Yep, we did it.
Our current changelog is composed of a root xml containing tags for several other changelogs reaching some tenths of megabytes. Running Liquibase 1.8.1 Ant task, using Eclipse 3.3.2, Ant 1.7.0 and JDK 1.6.0_03, results in the following error:
...
[migrateDatabase] Reading from DATABASECHANGELOG
[migrateDatabase] Release Database Lock
[migrateDatabase] Successfully released change log lock
BUILD FAILED
C:\Dados\workspace-europa\DmView-Enterprise-HEAD\data\build.xml:326: java.lang.OutOfMemoryError: Java heap space
It runs fine when I increase the JVM memory with “-Xmx128m”. My only question/suggestion here is: would it be possible to improve Liquibase memory management? Loading the changelog on demand, for example.
Cheers
Congratulations on the large changelog! 
I am sure there are places we can improve the memory management, however I’m not sure if there are substantial memory improvements we could make. We have considered supporting large changesets when designing our architecture, but we have not ran it through a memory profiler recently.

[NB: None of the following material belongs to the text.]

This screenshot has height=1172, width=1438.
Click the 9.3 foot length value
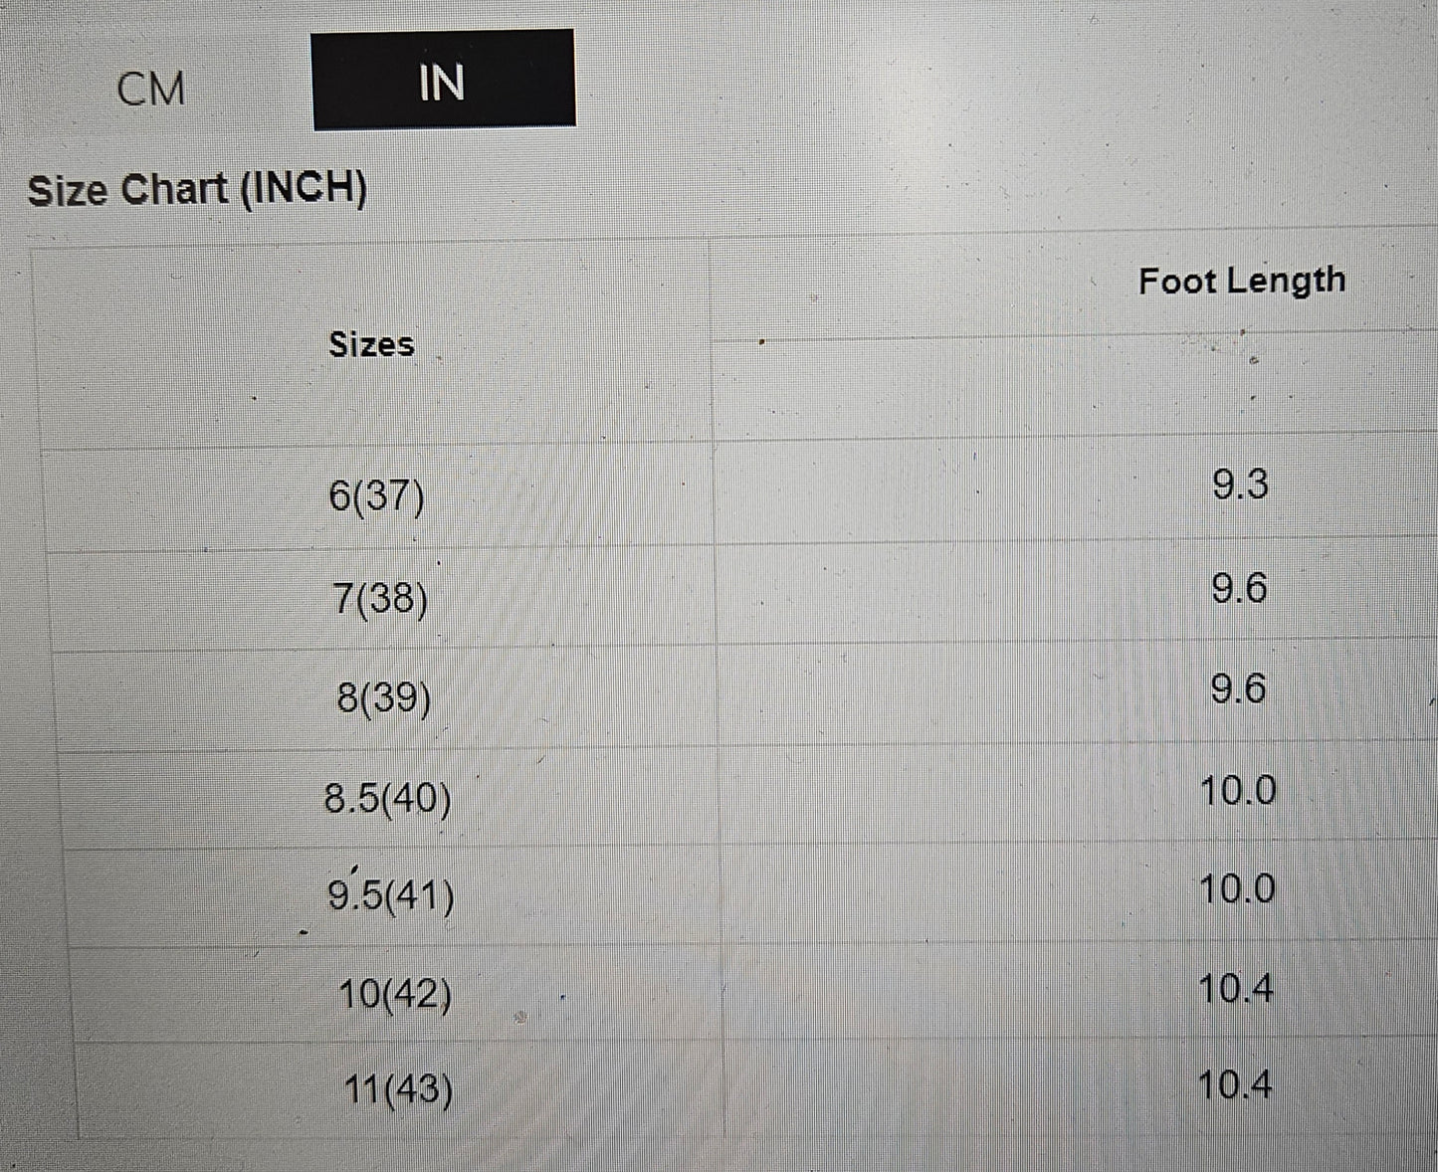point(1240,485)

Currently we use a SAX parser to read the XML, but generate an in-memory DatabaseChangeLog object that contains the entire changelog. My concern with going to an on-demand model is that we need to make several passes through the changelog (to validate non-duplicate ids, check for required fields, execute changes, etc) and that going back and re-parsing the XML for each of those passes will be too much overhead.
I am considering re-evaluating how we build up the databasechangelog object for liquibase 2.0. There may be opportunities there to improve our memory usage, although if anything I plan to optimize for developer productivity/maintenance over memory/speed. With the new pluggable parser system, however, we could offer two parsers, one optimized for reading the performance (parse once, read many times) and one optimized for memory (re-parse and don’t store on each read).